Mis Kokulu Suriyeli, Pis Kokulu Türkler

Geçtiğimiz Cuma günü Konya Tahir Büyükkörükçü Camisinde yaşanan olaya ait haber ve video görüntülerinin bir çok kişi tarafından ilgi ve şaşkınlıkla takip edildi.
Hoca efendinin anlattığı hikayenin şaşkınlık yaratmaması söz konusu olamaz.
Hoca efendi vaazında arkadaşlarından duyduğunu iddia ettiği olayda;
“Hatay depreminden sonra oradaki hoca kardeşlerimiz şöyle anlatıyorlar:
3-5 hafta geçti, cenazeleri yıkıyoruz, cenazeler kokmaya başladı. İçlerinden bir tanesi mis gibi kokuyor.  
Araştırdık, Suriyeli bir kardeşimizmiş" demektedir.
Hoca efendinin doğruluğu meçhul bu olaydan çıkarmamızı beklediği gereken ders, geçici statüdeki koruma amaçlı Suriyeli sığınmacılar ne kadar muhterem ve Allah tarafından sevilen kullar oldukları mıdır bilmem ama aynı yerlerdeki diğer cesetlerin Türklere aıt olacağından hareketle biraz ağır olacak ama leş olduğu iddiasıdır.
Kısaca ifade etmek gerekirse Türklerin cesetleri doğal olarak ağır kokarken Suriyelinin cesedi Allah nezdinde yüksek mertebeli olduğu için 1 ay sonra bile mis gibi kokuyormuş.
İmam efendinin yaptığı düpedüz Suriyeli yüceltilirken aziz milletimize hakaret mahiyetindedir, kabul edilmesi bir tarafa hoş görülmesi dahi düşünülemez.
Yüce dinimize göre depremde ölen iman sahipleri şehittir.
Milletin memurunun millete hakaret etmesi kabul edilemez.
Muhakkak bu uydurma hikaye nedeniyle kendisine gereken ceza verilmelidir.

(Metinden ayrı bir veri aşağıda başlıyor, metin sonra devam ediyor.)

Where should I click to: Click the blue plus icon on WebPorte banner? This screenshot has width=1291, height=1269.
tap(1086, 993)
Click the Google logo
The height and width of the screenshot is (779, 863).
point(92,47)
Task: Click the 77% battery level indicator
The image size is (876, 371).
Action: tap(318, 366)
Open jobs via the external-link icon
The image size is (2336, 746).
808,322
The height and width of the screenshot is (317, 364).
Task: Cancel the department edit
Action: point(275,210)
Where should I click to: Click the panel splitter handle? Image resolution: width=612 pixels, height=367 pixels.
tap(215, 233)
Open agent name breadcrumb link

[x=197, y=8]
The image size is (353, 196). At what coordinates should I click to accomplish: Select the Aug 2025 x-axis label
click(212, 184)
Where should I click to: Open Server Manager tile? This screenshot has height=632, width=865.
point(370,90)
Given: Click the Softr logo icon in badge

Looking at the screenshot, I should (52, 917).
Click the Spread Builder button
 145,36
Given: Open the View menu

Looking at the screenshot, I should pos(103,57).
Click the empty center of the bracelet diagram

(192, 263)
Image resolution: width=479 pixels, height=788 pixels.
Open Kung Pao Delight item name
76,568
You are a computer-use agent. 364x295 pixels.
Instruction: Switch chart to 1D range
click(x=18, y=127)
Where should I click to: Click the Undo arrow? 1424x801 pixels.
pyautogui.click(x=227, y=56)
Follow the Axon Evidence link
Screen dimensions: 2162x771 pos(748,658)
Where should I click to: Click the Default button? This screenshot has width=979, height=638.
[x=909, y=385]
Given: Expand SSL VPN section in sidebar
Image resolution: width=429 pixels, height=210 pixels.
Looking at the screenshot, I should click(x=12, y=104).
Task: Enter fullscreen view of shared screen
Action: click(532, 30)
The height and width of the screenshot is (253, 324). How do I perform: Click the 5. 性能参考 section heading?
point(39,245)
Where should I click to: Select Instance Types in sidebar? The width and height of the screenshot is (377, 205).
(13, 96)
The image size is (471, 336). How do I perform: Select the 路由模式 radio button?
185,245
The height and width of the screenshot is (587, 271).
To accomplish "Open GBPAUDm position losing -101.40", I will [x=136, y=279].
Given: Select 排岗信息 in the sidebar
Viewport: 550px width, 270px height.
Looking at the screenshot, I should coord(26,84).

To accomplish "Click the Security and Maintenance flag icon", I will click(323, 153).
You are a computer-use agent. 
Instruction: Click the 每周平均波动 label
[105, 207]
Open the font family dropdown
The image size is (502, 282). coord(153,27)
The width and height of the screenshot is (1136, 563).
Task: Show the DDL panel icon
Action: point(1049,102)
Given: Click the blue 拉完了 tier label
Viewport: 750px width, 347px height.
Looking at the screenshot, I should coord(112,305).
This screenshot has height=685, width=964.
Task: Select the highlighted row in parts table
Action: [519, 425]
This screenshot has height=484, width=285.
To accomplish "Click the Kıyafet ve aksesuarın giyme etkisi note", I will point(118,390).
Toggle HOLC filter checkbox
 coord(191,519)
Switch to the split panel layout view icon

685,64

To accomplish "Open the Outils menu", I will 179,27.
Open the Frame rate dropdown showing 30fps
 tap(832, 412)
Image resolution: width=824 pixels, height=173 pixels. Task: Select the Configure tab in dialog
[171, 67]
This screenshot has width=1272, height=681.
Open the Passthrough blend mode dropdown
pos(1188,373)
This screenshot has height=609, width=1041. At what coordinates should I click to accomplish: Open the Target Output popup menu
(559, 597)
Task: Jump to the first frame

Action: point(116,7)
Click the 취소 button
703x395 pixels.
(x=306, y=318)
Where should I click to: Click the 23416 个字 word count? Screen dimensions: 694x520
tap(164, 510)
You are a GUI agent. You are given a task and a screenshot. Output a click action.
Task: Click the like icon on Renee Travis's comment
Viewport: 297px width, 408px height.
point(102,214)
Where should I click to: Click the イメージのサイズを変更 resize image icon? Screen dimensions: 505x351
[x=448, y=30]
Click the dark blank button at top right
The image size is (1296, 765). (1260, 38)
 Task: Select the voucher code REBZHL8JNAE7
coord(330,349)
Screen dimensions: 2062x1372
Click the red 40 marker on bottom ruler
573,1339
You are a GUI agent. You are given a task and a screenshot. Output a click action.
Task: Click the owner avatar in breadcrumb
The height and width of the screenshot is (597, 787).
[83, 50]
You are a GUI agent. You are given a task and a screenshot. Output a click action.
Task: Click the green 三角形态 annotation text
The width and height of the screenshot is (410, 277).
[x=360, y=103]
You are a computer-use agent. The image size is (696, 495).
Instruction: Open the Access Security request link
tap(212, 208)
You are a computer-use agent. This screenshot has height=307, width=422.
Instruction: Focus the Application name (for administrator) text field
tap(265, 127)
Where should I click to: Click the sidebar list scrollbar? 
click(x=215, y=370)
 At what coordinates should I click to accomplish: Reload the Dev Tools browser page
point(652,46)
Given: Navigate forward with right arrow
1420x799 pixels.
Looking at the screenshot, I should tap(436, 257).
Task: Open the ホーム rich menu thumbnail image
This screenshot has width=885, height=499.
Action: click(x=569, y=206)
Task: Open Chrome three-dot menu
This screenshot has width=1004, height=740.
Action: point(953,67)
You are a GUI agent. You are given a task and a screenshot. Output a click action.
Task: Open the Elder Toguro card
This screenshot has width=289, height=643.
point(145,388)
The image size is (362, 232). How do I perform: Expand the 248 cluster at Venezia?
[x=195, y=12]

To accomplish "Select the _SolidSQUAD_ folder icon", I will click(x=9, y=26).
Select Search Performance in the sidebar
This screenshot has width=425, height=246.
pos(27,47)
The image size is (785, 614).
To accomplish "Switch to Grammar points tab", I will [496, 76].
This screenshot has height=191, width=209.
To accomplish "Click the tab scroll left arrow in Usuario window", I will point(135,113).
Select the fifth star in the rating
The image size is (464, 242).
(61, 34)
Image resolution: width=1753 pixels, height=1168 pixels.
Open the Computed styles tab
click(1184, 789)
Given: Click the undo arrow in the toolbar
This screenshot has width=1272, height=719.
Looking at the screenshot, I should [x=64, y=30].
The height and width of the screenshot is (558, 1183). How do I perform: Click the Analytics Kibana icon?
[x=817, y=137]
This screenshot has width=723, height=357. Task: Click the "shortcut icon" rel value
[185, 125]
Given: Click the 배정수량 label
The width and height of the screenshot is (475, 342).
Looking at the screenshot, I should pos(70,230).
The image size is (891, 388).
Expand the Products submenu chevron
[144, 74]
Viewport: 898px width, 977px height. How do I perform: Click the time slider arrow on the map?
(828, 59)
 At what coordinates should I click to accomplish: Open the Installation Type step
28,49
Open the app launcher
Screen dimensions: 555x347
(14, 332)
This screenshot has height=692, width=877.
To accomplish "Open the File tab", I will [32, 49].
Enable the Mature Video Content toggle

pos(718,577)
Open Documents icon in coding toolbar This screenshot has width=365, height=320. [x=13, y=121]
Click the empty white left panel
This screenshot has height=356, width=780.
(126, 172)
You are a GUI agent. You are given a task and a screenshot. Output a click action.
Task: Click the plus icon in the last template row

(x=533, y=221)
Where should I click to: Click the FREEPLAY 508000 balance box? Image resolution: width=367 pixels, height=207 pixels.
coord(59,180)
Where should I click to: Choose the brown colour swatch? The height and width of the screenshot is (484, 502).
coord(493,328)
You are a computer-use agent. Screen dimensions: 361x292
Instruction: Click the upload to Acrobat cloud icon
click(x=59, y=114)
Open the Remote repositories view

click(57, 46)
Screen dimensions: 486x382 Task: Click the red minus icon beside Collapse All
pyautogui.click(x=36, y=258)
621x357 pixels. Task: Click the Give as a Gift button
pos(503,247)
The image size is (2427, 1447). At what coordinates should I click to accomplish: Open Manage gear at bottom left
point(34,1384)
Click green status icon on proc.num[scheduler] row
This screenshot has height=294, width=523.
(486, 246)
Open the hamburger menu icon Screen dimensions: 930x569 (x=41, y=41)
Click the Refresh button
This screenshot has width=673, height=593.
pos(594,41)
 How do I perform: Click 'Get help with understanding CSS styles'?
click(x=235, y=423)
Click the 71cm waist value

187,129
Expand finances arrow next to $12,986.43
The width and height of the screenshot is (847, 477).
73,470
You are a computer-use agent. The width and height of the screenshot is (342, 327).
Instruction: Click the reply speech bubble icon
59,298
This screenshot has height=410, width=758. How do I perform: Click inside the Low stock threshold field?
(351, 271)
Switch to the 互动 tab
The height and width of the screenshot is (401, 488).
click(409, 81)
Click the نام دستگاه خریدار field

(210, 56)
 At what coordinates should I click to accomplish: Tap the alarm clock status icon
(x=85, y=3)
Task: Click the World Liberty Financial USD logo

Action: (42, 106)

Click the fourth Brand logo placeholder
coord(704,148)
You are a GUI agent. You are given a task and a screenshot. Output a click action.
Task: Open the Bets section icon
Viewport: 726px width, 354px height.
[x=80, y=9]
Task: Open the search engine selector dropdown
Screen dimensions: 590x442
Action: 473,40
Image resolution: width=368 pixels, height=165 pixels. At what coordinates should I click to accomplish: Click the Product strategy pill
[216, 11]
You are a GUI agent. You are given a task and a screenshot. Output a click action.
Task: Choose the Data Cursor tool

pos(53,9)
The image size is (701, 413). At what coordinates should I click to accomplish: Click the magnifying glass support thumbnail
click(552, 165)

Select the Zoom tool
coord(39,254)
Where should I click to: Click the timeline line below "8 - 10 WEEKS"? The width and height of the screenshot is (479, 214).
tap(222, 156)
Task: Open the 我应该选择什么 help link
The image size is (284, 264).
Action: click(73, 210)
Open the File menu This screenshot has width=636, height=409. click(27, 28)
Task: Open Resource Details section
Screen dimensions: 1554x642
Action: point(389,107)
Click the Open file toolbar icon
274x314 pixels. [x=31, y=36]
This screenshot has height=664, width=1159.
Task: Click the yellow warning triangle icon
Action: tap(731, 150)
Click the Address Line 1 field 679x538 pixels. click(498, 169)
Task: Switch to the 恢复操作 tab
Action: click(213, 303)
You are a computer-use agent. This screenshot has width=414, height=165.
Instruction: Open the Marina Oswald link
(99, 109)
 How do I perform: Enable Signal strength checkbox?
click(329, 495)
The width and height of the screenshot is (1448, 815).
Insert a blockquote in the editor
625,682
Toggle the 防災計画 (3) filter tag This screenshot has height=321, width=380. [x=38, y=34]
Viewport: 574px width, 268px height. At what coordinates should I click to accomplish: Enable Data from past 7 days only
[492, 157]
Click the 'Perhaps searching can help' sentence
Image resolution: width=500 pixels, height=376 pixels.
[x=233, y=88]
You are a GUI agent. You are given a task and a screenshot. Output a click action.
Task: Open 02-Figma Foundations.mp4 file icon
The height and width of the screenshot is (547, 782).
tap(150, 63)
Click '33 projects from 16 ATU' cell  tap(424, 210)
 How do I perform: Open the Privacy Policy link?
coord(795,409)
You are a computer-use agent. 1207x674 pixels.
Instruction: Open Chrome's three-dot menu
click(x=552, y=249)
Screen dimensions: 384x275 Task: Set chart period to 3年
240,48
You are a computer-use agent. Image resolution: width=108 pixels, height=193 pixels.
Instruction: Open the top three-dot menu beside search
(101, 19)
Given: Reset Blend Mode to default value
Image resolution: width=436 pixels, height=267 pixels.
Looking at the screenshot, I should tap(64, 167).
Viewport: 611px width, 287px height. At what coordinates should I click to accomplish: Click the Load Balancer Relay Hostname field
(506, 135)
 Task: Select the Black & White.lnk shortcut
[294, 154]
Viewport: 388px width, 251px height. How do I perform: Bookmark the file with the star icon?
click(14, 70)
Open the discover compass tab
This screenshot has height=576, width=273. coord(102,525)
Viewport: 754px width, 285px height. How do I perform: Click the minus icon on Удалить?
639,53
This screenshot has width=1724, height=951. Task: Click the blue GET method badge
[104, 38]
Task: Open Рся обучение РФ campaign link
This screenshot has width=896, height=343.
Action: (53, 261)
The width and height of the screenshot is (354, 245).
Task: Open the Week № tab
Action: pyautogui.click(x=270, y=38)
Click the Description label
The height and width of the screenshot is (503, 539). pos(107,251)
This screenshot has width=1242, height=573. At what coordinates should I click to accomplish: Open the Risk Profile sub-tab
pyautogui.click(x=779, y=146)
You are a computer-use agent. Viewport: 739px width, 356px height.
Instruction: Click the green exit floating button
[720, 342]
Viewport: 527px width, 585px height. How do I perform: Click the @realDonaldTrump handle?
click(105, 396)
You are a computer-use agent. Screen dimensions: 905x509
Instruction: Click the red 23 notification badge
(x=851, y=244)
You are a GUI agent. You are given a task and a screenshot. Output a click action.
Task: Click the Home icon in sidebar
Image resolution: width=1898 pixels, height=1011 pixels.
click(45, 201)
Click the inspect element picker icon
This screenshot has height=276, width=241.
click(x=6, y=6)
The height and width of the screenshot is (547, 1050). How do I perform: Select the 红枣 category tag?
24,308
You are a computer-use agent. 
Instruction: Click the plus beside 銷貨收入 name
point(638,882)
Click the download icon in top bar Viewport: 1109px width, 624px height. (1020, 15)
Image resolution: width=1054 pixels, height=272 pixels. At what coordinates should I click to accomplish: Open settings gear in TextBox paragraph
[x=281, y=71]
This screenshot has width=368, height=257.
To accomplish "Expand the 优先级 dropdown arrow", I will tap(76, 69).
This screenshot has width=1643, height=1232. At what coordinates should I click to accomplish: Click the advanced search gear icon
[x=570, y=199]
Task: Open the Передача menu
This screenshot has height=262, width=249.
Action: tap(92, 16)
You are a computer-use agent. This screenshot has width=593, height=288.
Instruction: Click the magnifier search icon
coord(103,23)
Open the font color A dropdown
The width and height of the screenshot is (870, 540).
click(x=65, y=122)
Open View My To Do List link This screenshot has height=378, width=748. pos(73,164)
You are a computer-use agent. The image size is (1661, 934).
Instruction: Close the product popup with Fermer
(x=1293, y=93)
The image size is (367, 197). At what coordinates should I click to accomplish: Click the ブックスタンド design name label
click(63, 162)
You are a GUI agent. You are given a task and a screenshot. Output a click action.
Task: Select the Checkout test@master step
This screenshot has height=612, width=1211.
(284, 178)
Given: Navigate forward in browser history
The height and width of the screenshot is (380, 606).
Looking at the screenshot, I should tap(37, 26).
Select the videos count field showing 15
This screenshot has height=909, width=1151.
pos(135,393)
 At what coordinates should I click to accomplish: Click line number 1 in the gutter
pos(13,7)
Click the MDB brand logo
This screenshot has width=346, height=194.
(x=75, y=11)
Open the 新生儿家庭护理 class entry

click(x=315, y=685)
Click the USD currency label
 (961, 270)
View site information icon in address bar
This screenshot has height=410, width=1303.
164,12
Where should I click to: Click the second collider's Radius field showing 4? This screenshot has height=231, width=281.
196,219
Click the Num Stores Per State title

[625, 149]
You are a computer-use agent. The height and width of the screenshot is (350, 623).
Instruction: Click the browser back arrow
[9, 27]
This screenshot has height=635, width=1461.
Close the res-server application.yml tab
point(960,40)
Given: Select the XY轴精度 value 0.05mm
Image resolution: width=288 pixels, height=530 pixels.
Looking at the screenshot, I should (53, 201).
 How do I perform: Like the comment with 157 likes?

Türkiye her geçen gün kötü etkilerine maruz kaldığı kronikleşen bir sığınmacı olayı ile karşı karşıyadır. 
En son yapılan AB açıklaması tam anlamıyla skandal hüviyetindedir.
AB ve ülkemiz arasında yapılan geriye iade anlaşması kapsamında Türkiye’ye ödenen kişi başı 5 milyon avroya yakın desteğin varlığı, bu işin çözümüne kafa yoranlar arasında şaşkınlıkla karşılanmıştır.
Olaya nereden bakarsak bakalım ortaya çıkan bu durum ahlaken ve devlet onuru acısından korkunç bir durumdur.
Kaçak Suriye vatandaşlarının Türkiye’de koruma amaçlı geçici olarak bulunabilmesi için AB başta olmak üzere bir çok kaynaktan para alındığı kamuoyumuz tarafından bilinse bile meblağın tahminlerin üzerinde olabileceği değerlendirilmektedir.
Suriyeli sığınmacı sorunun çözümü ve gelenlerin geri gönderilmesinde hükümet tarafından ayak sürümenin birden fazla sebebi vardır.
Her ne kadar sayıları tarafsız gözlemciler tarafından hükümet açıklamasının bir kaç kat üzerinde olduğu tahmin edilen kaçakların büyük bölümünü çocuk ve kadınlar oluşturmaktaysa da bu şahıslar kalifiye olmayan iş gücü olarak çok düşük maliyetlerle kullanılmaktadır. 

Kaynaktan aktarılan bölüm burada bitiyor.